En el pueblo de San Juan de Jarpa, hace mucho tiempo, se vivía en prosperidad. Los campos producían abundante alimento, los animales se reproducían rápidamente y el río estaba lleno de truchas, tantas, que aunque pescaran más y más, siempre llegaban otras nuevas.
Los vecinos eran felices, pero no se preocupaban en el mañana. Se limitaban a recibir lo que la tierra les daba.
Una tarde, la fina lluvia se convirtió en un chaparrón que no parecía amainar. Las gentes corrieron hacia sus casas para refugiarse. Pronto vieron, impotentes, cómo la corriente arrastraba los cultivos y los animales.
Durante un mes el pueblo fue castigado con lluvias parecidas.
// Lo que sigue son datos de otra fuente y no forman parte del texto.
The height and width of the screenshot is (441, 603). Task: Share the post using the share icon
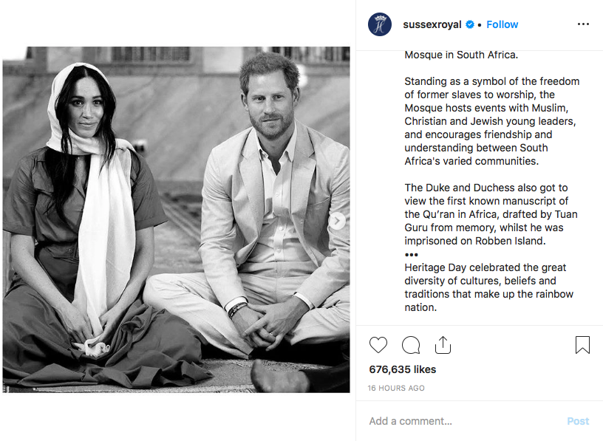click(x=443, y=345)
Los comuneros tenían hambre, pues no habían sabido guardar provisiones para las malas épocas.
Cansados, convocaron a una reunión de la comunidad. No cesaban de discutir ni de lamentarse, hasta que una anciana les recriminó su conducta.
—Cuando teníamos comida no supimos valorarla. Ahora que falta nos arrepentimos —dijo—. Yo les diré una forma de recuperarnos. A pesar de aquel castigo seguimos teniendo riqueza. Nos queda la tierra arcillosa que ustedes no querían trabajar. Podemos hacer adobes y bloques para reconstruir nuestras casas.
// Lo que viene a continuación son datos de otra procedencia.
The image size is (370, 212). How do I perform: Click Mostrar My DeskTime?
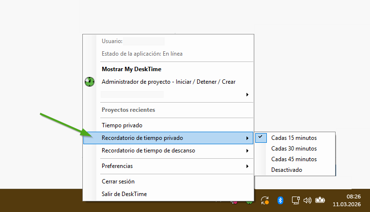click(131, 69)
En efecto, la idea fue celebrada y todos en el pueblo se pusieron a trabajar. Edificaron un horno con adobes de arcilla y pudieron fabricar bloques mucho más resistentes que aquellos que no estaban cocidos.
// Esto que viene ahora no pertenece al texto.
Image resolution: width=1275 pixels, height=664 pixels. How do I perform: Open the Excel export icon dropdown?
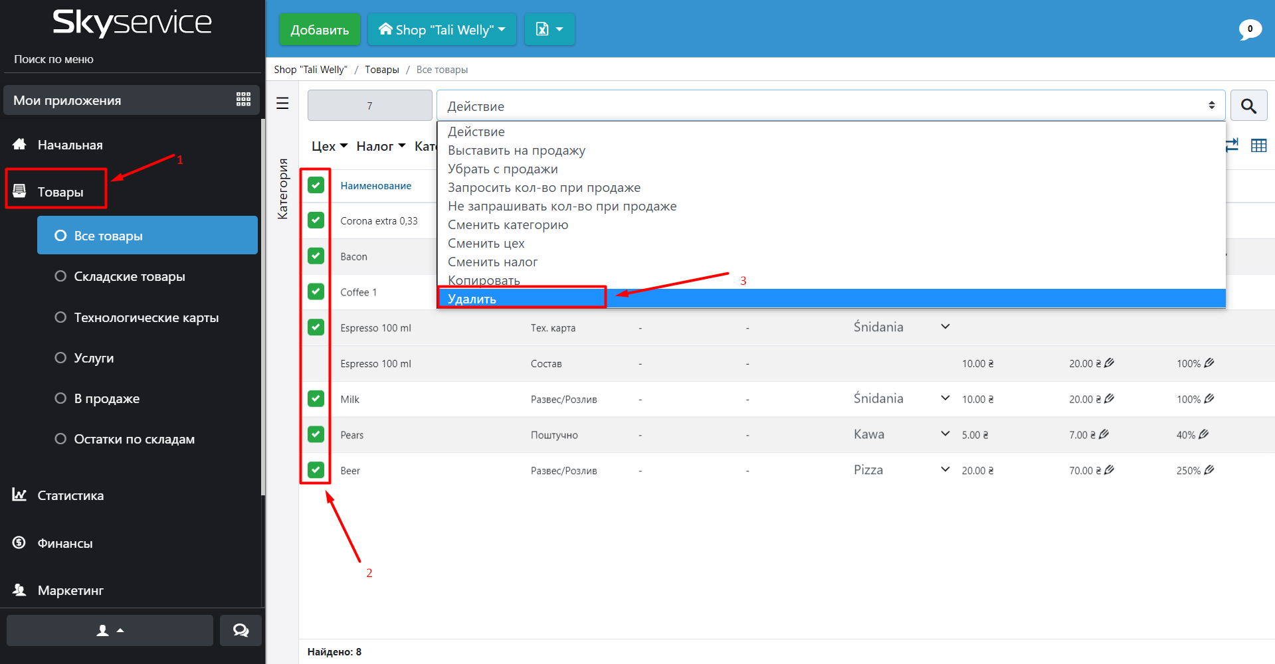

Pronto levantaron de nuevo las casas que habían sido arrasadas por la lluvia y recuperaron los terrenos de cultivo. Y no faltó el ganado que empezó a reproducirse nuevamente.
Pasado el tiempo, los hombres del pueblo fabricaban los bloques de arcilla y los llevaban al horno, mientras las mujeres criaban a los animales y cuidaban los cultivos.
De esa forma salieron adelante y el pueblo prosperó, pues los bloques que fabricaban se hicieron muy solicitados por los anexos vecinos.